Task details ▸
Return every entry exactly. Leave nothing out.

----

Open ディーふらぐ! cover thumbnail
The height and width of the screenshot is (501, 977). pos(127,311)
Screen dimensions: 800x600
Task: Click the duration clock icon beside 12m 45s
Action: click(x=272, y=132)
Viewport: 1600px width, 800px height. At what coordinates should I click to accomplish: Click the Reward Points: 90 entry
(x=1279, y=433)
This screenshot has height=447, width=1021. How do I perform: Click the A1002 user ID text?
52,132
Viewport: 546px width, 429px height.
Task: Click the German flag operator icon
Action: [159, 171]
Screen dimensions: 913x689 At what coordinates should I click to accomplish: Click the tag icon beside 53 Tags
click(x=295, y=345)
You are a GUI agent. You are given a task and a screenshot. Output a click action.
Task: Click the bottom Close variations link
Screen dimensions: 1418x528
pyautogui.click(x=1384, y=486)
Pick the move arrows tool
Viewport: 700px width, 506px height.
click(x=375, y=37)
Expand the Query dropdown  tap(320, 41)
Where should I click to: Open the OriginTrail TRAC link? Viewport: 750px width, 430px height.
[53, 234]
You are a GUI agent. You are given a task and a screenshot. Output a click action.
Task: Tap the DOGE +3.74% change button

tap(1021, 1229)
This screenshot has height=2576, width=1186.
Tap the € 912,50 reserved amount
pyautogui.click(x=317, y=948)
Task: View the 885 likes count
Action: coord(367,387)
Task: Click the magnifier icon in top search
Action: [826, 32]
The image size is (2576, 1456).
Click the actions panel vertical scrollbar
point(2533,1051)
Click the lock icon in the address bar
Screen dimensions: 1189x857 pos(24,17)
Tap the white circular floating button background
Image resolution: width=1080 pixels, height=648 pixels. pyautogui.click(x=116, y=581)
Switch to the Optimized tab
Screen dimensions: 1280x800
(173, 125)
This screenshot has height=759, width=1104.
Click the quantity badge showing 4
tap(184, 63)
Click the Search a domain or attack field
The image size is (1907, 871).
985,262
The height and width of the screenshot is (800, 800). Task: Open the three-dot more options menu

----

Result of the task ▸
Open ディーふらぐ! cover thumbnail
The height and width of the screenshot is (501, 977). pos(127,311)
Screen dimensions: 800x600
Task: Click the duration clock icon beside 12m 45s
Action: click(x=272, y=132)
Viewport: 1600px width, 800px height. At what coordinates should I click to accomplish: Click the Reward Points: 90 entry
(x=1279, y=433)
This screenshot has height=447, width=1021. How do I perform: Click the A1002 user ID text?
52,132
Viewport: 546px width, 429px height.
Task: Click the German flag operator icon
Action: [159, 171]
Screen dimensions: 913x689 At what coordinates should I click to accomplish: Click the tag icon beside 53 Tags
click(x=295, y=345)
You are a GUI agent. You are given a task and a screenshot. Output a click action.
Task: Click the bottom Close variations link
Screen dimensions: 1418x528
pyautogui.click(x=1384, y=486)
Pick the move arrows tool
Viewport: 700px width, 506px height.
click(x=375, y=37)
Expand the Query dropdown  tap(320, 41)
Where should I click to: Open the OriginTrail TRAC link? Viewport: 750px width, 430px height.
[53, 234]
You are a GUI agent. You are given a task and a screenshot. Output a click action.
Task: Tap the DOGE +3.74% change button

tap(1021, 1229)
This screenshot has height=2576, width=1186.
Tap the € 912,50 reserved amount
pyautogui.click(x=317, y=948)
Task: View the 885 likes count
Action: coord(367,387)
Task: Click the magnifier icon in top search
Action: [826, 32]
The image size is (2576, 1456).
Click the actions panel vertical scrollbar
point(2533,1051)
Click the lock icon in the address bar
Screen dimensions: 1189x857 pos(24,17)
Tap the white circular floating button background
Image resolution: width=1080 pixels, height=648 pixels. pyautogui.click(x=116, y=581)
Switch to the Optimized tab
Screen dimensions: 1280x800
(173, 125)
This screenshot has height=759, width=1104.
Click the quantity badge showing 4
tap(184, 63)
Click the Search a domain or attack field
The image size is (1907, 871).
985,262
The height and width of the screenshot is (800, 800). Task: Open the three-dot more options menu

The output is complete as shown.